GPT-4 model architecture disclosure: including 1.8 trillion parameters, using hybrid expert model 04/15 Update SLTechnology News&Howtos

GPT-4 model architecture disclosure: including 1.8 trillion parameters, using hybrid expert model

2025-04-15 Update From: SLTechnology News&Howtos shulou NAV: SLTechnology News&Howtos > IT Information >

Shulou(Shulou.com)11/24 Report--

CTOnews.com July 13 news, foreign media Semianalysis recently revealed the GPT-4 model released by OpenAI in March this year, including GPT-4 model architecture, training and reasoning infrastructure, number of parameters, training data set, token number, cost, hybrid expert model (Mixture of Experts) and other specific parameters and information.

▲ image source Semianalysis foreign media said that GPT-4 contains a total of 1.8 trillion parameters in layer 120, while GPT-3 has only about 175 billion parameters. In order to maintain a reasonable cost, OpenAI uses a hybrid expert model to build.

CTOnews.com Note: hybrid expert Model (Mixture of Experts) is a kind of neural network, which trains multiple models separately according to the data. After each model is output, the system integrates these models into a single task.

▲ map source Semianalysis it is reported that GPT-4 uses 16 hybrid expert models (mixture of experts), each with 111 billion parameters, and each forward route passes through two expert models.

In addition, it has 55 billion shared attention parameters and is trained with a dataset containing 13 trillion tokens. Tokens is not unique and is calculated as more tokens based on the number of iterations.

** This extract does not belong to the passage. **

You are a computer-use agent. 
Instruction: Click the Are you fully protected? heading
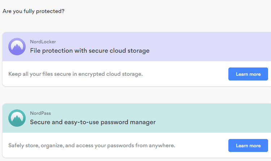click(34, 12)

The context length of the GPT-4 pre-training stage is 8kPower32k, which is the result of fine-tuning 8k, and the training cost is quite high. Foreign media said that 8x H100 can not provide the required dense parameter model at the speed of 33.33 Token per second, so training this model needs to lead to a very high reasoning cost. If the H100 physical machine is calculated at US $1 per hour, then the training cost will be as high as US $63 million (about RMB 451 million).

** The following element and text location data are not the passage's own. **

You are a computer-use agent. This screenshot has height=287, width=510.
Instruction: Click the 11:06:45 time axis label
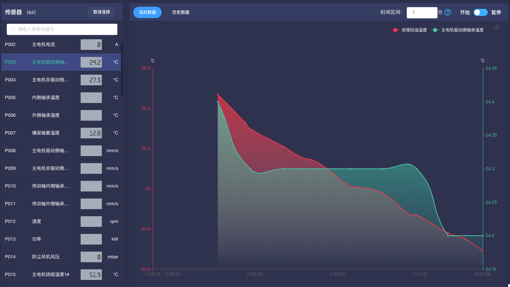[255, 274]
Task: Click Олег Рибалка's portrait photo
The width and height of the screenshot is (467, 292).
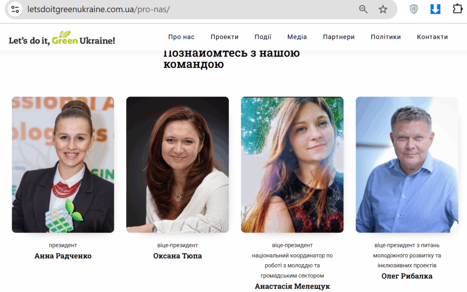Action: coord(407,164)
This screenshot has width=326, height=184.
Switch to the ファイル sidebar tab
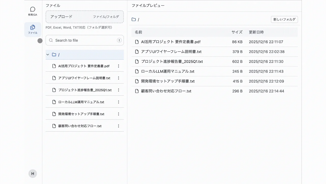(x=32, y=29)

In response, OpenAI chose to use the cloud-based A100 GPU training model, which reduced the final training cost to about $21.5 million (about 154 million yuan), and reduced the training cost in a slightly longer time.

Welcome to subscribe "Shulou Technology Information " to get latest news, interesting things and hot topics in the IT industry, and controls the hottest and latest Internet news, technology news and IT industry trends.

*The comments in the above article only represent the author's personal views and do not represent the views and positions of this website. If you have more insights, please feel free to contribute and share.